Cornwood is a village and civil parish in the South Hams in Devon, England. The parish has a population of 988. The village is part of the electoral ward called Cornwood and Sparkwell. The ward population at the 2011 census was 2,321.

Blachford House is a large grade II* listed country house standing in parkland on the northwest edge of the village. It is currently owned by Alexander Darwall, a multimillionaire hedge fund manager who became notorious for bringing about a ban on the long-practised custom of wild camping on Dartmoor, in response to which 3,000 protesters gathered in Cornwood to march onto nearby Stall Moor on 21 January 2023. Darwall’s actions earned him the epithet ‘the most hated landowner’. From 1852 to 1959 the village was served by Cornwood railway station on the South Devon Main Line between Exeter and Plymouth.

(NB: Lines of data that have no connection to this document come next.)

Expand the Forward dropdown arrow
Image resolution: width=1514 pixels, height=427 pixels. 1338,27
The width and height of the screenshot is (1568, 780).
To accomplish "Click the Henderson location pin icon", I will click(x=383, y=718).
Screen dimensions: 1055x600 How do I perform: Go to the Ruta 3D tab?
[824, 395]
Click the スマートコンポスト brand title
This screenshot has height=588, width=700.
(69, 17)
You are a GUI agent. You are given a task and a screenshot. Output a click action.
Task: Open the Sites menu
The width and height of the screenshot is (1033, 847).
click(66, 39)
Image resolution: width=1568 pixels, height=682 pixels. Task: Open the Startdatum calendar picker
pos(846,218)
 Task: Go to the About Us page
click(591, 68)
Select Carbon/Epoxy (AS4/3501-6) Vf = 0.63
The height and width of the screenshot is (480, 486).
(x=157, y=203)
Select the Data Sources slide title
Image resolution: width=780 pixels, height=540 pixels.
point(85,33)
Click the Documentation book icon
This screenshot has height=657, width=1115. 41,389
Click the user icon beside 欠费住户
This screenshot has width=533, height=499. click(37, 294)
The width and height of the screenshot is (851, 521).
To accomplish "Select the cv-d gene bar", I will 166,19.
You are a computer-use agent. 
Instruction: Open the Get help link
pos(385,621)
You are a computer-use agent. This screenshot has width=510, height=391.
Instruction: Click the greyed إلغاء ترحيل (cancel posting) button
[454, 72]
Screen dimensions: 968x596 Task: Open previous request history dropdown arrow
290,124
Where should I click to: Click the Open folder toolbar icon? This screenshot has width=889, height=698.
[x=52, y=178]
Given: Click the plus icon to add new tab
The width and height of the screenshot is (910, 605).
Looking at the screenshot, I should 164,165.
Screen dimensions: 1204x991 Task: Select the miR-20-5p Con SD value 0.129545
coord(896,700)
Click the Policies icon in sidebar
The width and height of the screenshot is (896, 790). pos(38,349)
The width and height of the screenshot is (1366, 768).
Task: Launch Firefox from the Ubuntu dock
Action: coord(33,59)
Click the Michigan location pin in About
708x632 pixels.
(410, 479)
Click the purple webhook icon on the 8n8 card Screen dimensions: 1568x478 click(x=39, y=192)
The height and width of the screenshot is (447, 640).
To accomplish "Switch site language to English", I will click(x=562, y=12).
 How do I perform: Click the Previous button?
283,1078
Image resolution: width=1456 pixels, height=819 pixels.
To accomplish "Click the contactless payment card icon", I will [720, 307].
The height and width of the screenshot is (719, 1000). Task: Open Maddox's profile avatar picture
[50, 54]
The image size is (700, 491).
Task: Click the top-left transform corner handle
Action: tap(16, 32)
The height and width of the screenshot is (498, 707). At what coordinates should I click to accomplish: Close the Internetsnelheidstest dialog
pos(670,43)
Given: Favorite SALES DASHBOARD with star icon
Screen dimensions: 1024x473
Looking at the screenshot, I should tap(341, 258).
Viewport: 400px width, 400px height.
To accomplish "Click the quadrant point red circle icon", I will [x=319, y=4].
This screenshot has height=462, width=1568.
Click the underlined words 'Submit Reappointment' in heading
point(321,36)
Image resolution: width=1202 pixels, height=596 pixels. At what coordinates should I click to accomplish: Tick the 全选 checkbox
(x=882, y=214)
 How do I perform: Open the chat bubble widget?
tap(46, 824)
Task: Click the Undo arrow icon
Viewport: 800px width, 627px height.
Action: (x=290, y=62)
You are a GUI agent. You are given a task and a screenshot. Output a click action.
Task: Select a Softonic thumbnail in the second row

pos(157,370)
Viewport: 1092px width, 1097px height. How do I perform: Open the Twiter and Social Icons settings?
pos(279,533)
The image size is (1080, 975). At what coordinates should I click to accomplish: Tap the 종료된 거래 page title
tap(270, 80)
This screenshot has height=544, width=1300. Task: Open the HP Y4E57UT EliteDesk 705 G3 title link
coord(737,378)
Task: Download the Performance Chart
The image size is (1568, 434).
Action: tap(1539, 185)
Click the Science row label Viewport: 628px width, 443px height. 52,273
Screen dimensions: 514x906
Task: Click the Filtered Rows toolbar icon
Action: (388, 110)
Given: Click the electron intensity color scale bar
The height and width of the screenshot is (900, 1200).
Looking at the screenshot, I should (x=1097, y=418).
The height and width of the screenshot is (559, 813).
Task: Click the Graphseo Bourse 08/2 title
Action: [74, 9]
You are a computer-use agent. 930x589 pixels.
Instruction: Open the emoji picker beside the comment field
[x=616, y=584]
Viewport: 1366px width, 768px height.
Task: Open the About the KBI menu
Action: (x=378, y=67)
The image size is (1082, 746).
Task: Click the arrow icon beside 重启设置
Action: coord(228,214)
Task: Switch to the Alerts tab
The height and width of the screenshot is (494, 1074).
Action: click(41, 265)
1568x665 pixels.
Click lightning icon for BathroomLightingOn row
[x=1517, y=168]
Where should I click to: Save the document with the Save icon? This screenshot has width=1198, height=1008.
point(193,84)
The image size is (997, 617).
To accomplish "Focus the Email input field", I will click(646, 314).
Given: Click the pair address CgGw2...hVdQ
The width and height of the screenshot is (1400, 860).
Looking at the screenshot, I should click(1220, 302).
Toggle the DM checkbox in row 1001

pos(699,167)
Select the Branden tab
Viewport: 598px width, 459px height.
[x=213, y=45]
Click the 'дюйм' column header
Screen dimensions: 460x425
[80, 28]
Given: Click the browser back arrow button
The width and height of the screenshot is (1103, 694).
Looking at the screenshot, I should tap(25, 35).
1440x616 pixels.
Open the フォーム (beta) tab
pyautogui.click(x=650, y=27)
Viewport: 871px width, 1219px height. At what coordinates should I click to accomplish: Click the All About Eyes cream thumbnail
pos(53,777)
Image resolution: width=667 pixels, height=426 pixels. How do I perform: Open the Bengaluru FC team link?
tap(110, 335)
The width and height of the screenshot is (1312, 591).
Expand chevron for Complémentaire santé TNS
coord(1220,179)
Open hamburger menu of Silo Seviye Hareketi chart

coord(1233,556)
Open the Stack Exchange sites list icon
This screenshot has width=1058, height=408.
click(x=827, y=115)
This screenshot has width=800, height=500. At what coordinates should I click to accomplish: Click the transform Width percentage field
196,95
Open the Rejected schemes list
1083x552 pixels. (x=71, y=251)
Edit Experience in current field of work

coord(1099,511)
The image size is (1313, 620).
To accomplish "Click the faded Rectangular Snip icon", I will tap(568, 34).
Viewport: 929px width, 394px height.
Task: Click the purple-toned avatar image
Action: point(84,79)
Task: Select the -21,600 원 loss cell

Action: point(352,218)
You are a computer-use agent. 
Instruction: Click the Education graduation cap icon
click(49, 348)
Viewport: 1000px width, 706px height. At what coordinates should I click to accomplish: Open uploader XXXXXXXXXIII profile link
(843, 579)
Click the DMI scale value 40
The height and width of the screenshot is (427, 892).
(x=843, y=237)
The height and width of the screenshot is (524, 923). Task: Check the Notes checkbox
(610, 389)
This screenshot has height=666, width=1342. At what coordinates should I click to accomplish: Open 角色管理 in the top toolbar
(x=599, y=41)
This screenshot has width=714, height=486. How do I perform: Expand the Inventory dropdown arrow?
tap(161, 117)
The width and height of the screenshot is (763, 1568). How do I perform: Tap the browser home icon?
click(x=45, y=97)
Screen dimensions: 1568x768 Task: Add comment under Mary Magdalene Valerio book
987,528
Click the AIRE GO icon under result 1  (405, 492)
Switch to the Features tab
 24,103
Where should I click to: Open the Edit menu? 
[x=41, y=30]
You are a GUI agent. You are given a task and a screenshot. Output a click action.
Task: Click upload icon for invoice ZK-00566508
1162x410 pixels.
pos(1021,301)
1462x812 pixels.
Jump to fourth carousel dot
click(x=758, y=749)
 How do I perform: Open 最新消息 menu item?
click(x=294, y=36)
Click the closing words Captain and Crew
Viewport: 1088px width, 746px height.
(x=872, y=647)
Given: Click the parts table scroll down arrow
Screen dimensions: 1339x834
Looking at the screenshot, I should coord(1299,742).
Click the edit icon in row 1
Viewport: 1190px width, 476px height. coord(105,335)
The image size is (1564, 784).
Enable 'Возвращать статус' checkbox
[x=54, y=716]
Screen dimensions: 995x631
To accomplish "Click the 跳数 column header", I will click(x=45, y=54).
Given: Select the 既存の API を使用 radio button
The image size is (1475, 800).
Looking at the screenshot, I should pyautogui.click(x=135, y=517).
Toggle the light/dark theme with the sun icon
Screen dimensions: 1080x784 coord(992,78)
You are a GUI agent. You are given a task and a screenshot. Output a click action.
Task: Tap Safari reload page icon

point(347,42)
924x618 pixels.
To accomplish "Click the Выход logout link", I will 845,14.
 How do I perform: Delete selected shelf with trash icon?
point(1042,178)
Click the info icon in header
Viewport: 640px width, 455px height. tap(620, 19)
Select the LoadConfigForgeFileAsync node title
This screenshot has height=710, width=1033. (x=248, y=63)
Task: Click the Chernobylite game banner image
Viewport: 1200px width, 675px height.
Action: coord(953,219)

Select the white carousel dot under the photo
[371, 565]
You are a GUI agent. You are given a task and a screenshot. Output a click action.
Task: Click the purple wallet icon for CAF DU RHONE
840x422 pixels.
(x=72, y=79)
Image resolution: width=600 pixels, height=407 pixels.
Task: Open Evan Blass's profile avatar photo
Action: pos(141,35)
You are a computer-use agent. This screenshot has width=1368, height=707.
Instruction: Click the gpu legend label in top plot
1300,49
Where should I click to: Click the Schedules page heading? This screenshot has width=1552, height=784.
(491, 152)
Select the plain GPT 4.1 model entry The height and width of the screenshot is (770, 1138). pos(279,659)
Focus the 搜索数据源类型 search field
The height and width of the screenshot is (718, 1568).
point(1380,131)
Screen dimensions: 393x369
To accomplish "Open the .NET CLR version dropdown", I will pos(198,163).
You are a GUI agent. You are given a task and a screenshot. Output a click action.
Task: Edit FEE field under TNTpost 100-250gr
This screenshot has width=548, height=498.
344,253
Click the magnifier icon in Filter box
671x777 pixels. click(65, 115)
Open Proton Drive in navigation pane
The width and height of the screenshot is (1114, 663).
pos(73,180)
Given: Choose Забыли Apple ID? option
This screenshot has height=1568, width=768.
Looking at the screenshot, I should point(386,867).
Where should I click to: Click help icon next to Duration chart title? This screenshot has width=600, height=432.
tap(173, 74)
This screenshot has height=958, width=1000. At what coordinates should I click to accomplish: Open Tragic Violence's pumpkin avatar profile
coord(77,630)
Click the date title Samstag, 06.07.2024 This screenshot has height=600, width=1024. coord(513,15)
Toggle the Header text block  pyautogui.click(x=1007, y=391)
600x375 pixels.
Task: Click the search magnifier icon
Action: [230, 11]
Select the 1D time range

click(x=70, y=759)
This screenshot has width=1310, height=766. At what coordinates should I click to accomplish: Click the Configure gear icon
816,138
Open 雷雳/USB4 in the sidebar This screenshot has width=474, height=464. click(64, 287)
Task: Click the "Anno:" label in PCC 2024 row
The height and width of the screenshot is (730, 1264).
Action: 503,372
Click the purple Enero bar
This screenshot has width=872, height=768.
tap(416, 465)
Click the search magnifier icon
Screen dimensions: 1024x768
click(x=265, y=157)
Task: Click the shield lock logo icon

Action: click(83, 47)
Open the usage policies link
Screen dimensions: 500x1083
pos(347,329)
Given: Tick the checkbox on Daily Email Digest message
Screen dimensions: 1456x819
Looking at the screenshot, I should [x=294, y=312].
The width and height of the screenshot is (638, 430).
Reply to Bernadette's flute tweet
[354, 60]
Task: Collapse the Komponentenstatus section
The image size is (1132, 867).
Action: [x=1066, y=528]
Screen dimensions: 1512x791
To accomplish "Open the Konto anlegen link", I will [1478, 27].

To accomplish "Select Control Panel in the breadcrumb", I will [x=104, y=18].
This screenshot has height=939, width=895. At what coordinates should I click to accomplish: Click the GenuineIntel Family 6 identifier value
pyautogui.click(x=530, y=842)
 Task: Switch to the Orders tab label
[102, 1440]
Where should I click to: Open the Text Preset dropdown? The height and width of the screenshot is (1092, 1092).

The civil parish includes the villages and hamlets of Lutton, Yondertown, North Hele, South Hele, Corntown, Uppaton, Tor, East Rook and West Rook.

Religion 

The Church of St Michael's is Cornwood's parish church.

It was from Cornwood vicarage, in 1785, that Reverend Thomas Vivian wrote Revelation explained, a pioneering attempt by the Established Church to write about the Book of Revelation for a general audience. Thomas Vivian believed his subject matter fell naturally into three sections; the first dealt with verifiable historical events, the second dealt with contemporary and continuing events that characterised a church that had departed from "the Simplicity of the Gospel" and, finally, prophecies for the future.  The book was dedicated to the Bishop of Exeter, published in Plymouth and distributed from London, Bath and Exeter.